Stored data entries –
········

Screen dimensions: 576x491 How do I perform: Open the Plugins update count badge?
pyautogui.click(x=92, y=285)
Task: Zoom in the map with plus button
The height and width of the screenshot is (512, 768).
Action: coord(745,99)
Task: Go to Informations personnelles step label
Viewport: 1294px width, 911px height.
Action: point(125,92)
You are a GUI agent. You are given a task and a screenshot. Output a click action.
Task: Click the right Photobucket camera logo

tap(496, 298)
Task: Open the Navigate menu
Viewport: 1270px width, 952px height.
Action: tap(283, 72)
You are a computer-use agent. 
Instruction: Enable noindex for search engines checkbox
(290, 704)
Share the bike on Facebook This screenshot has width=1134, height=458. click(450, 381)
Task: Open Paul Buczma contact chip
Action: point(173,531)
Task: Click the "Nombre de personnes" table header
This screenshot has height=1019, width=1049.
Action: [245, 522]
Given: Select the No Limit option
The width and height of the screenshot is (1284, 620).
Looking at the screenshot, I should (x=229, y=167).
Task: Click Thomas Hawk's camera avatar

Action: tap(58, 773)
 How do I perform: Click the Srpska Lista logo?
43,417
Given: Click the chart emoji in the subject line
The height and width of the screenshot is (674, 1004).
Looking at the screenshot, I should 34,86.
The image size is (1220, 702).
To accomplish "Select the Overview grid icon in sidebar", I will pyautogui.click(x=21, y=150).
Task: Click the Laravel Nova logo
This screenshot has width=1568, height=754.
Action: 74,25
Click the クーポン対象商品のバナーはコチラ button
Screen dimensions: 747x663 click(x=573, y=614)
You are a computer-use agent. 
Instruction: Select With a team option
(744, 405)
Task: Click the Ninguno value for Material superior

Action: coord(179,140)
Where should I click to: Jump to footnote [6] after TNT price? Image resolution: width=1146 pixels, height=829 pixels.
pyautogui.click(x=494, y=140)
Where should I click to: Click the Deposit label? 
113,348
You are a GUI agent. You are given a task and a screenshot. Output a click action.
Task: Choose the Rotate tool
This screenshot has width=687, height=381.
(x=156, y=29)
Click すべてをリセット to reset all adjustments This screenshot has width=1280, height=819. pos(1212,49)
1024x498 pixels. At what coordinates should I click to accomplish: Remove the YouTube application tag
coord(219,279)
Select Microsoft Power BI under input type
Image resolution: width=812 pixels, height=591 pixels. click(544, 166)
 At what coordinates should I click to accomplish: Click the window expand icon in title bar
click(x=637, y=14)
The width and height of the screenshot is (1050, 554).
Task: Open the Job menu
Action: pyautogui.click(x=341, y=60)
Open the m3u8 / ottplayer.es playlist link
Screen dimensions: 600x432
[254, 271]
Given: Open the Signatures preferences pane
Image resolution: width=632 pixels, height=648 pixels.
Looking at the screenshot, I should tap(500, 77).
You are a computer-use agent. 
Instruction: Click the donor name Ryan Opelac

········

Task instructions – Starting at the line that contains "Given: Open the Signatures preferences pane", return every line through the last one above, exactly as written.

Completed task –
Given: Open the Signatures preferences pane
Image resolution: width=632 pixels, height=648 pixels.
Looking at the screenshot, I should tap(500, 77).
You are a computer-use agent. 
Instruction: Click the donor name Ryan Opelac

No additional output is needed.